EXERCISE MATERIAL ▸
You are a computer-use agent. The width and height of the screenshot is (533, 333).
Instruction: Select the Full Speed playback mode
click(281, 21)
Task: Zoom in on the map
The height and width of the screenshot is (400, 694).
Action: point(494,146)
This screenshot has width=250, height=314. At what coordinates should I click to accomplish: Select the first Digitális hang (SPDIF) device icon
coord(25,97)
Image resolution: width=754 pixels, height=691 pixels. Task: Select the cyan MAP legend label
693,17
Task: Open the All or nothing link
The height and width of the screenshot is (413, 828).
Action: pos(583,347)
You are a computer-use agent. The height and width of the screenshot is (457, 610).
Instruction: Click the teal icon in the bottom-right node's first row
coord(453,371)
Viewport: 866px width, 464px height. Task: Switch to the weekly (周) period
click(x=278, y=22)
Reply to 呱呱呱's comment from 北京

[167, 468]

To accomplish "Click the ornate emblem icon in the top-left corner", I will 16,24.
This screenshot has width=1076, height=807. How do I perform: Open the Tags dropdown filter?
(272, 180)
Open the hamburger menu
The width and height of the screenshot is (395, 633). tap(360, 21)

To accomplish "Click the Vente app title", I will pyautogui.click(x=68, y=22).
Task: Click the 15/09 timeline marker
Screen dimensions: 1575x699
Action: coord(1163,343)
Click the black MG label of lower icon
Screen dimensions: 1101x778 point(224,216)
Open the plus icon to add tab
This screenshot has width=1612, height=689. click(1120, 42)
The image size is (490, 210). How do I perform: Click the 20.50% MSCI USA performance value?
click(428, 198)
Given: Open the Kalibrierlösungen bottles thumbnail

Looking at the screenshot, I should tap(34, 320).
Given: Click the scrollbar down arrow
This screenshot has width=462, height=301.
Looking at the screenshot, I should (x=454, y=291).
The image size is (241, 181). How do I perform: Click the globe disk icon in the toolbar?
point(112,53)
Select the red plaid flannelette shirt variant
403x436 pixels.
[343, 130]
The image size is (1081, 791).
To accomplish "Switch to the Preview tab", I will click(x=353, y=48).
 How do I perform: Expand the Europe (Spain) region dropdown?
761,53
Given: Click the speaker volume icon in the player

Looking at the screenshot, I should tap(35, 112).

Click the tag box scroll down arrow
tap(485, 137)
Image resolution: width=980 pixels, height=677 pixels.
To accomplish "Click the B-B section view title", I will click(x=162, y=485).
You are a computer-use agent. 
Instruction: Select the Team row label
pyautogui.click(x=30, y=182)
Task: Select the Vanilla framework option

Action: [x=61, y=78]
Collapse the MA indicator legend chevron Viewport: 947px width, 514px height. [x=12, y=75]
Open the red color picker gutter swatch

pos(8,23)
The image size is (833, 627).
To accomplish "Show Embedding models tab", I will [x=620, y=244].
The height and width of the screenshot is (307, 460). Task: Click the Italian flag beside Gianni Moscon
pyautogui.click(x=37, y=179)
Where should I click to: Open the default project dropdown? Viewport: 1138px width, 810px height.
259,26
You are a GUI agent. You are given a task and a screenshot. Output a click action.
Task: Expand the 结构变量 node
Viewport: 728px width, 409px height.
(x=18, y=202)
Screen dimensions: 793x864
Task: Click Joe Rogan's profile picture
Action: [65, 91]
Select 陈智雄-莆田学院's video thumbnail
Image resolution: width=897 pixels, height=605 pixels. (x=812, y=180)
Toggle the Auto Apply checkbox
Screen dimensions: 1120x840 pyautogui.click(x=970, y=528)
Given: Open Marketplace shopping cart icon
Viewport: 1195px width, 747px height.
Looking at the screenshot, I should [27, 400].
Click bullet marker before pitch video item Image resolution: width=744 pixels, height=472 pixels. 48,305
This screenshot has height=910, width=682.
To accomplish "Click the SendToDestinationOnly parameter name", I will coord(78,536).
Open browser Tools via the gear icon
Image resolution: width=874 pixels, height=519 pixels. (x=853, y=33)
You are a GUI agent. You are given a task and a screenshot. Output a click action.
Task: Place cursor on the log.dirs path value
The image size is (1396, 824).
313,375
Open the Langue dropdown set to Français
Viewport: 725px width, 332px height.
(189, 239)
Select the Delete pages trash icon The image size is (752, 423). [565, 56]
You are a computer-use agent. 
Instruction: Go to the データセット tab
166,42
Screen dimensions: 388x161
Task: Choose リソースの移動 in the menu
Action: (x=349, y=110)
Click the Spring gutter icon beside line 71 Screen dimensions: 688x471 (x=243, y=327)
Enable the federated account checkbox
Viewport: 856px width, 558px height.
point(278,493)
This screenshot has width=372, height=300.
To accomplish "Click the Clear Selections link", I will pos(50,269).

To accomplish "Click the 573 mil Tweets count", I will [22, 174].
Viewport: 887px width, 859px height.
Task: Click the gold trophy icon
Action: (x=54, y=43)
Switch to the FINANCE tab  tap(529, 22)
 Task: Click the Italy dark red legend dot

EXERCISE OBJECTIVE ▸ Type out the records above again, exactly the same.

RESULT OF THE EXERCISE ▸
You are a computer-use agent. The width and height of the screenshot is (533, 333).
Instruction: Select the Full Speed playback mode
click(281, 21)
Task: Zoom in on the map
The height and width of the screenshot is (400, 694).
Action: point(494,146)
This screenshot has width=250, height=314. At what coordinates should I click to accomplish: Select the first Digitális hang (SPDIF) device icon
coord(25,97)
Image resolution: width=754 pixels, height=691 pixels. Task: Select the cyan MAP legend label
693,17
Task: Open the All or nothing link
The height and width of the screenshot is (413, 828).
Action: pos(583,347)
You are a computer-use agent. The height and width of the screenshot is (457, 610).
Instruction: Click the teal icon in the bottom-right node's first row
coord(453,371)
Viewport: 866px width, 464px height. Task: Switch to the weekly (周) period
click(x=278, y=22)
Reply to 呱呱呱's comment from 北京

[167, 468]

To accomplish "Click the ornate emblem icon in the top-left corner", I will 16,24.
This screenshot has width=1076, height=807. How do I perform: Open the Tags dropdown filter?
(272, 180)
Open the hamburger menu
The width and height of the screenshot is (395, 633). tap(360, 21)

To accomplish "Click the Vente app title", I will pyautogui.click(x=68, y=22).
Task: Click the 15/09 timeline marker
Screen dimensions: 1575x699
Action: coord(1163,343)
Click the black MG label of lower icon
Screen dimensions: 1101x778 point(224,216)
Open the plus icon to add tab
This screenshot has width=1612, height=689. click(1120, 42)
The image size is (490, 210). How do I perform: Click the 20.50% MSCI USA performance value?
click(428, 198)
Given: Open the Kalibrierlösungen bottles thumbnail

Looking at the screenshot, I should tap(34, 320).
Given: Click the scrollbar down arrow
This screenshot has width=462, height=301.
Looking at the screenshot, I should (x=454, y=291).
The image size is (241, 181). How do I perform: Click the globe disk icon in the toolbar?
point(112,53)
Select the red plaid flannelette shirt variant
403x436 pixels.
[343, 130]
The image size is (1081, 791).
To accomplish "Switch to the Preview tab", I will click(x=353, y=48).
 How do I perform: Expand the Europe (Spain) region dropdown?
761,53
Given: Click the speaker volume icon in the player

Looking at the screenshot, I should tap(35, 112).

Click the tag box scroll down arrow
tap(485, 137)
Image resolution: width=980 pixels, height=677 pixels.
To accomplish "Click the B-B section view title", I will click(x=162, y=485).
You are a computer-use agent. 
Instruction: Select the Team row label
pyautogui.click(x=30, y=182)
Task: Select the Vanilla framework option

Action: [x=61, y=78]
Collapse the MA indicator legend chevron Viewport: 947px width, 514px height. [x=12, y=75]
Open the red color picker gutter swatch

pos(8,23)
The image size is (833, 627).
To accomplish "Show Embedding models tab", I will [x=620, y=244].
The height and width of the screenshot is (307, 460). Task: Click the Italian flag beside Gianni Moscon
pyautogui.click(x=37, y=179)
Where should I click to: Open the default project dropdown? Viewport: 1138px width, 810px height.
259,26
You are a GUI agent. You are given a task and a screenshot. Output a click action.
Task: Expand the 结构变量 node
Viewport: 728px width, 409px height.
(x=18, y=202)
Screen dimensions: 793x864
Task: Click Joe Rogan's profile picture
Action: [65, 91]
Select 陈智雄-莆田学院's video thumbnail
Image resolution: width=897 pixels, height=605 pixels. (x=812, y=180)
Toggle the Auto Apply checkbox
Screen dimensions: 1120x840 pyautogui.click(x=970, y=528)
Given: Open Marketplace shopping cart icon
Viewport: 1195px width, 747px height.
Looking at the screenshot, I should [27, 400].
Click bullet marker before pitch video item Image resolution: width=744 pixels, height=472 pixels. 48,305
This screenshot has height=910, width=682.
To accomplish "Click the SendToDestinationOnly parameter name", I will coord(78,536).
Open browser Tools via the gear icon
Image resolution: width=874 pixels, height=519 pixels. (x=853, y=33)
You are a GUI agent. You are given a task and a screenshot. Output a click action.
Task: Place cursor on the log.dirs path value
The image size is (1396, 824).
313,375
Open the Langue dropdown set to Français
Viewport: 725px width, 332px height.
(189, 239)
Select the Delete pages trash icon The image size is (752, 423). [565, 56]
You are a computer-use agent. 
Instruction: Go to the データセット tab
166,42
Screen dimensions: 388x161
Task: Choose リソースの移動 in the menu
Action: (x=349, y=110)
Click the Spring gutter icon beside line 71 Screen dimensions: 688x471 (x=243, y=327)
Enable the federated account checkbox
Viewport: 856px width, 558px height.
point(278,493)
This screenshot has width=372, height=300.
To accomplish "Click the Clear Selections link", I will pos(50,269).

To accomplish "Click the 573 mil Tweets count", I will [22, 174].
Viewport: 887px width, 859px height.
Task: Click the gold trophy icon
Action: (x=54, y=43)
Switch to the FINANCE tab  tap(529, 22)
 Task: Click the Italy dark red legend dot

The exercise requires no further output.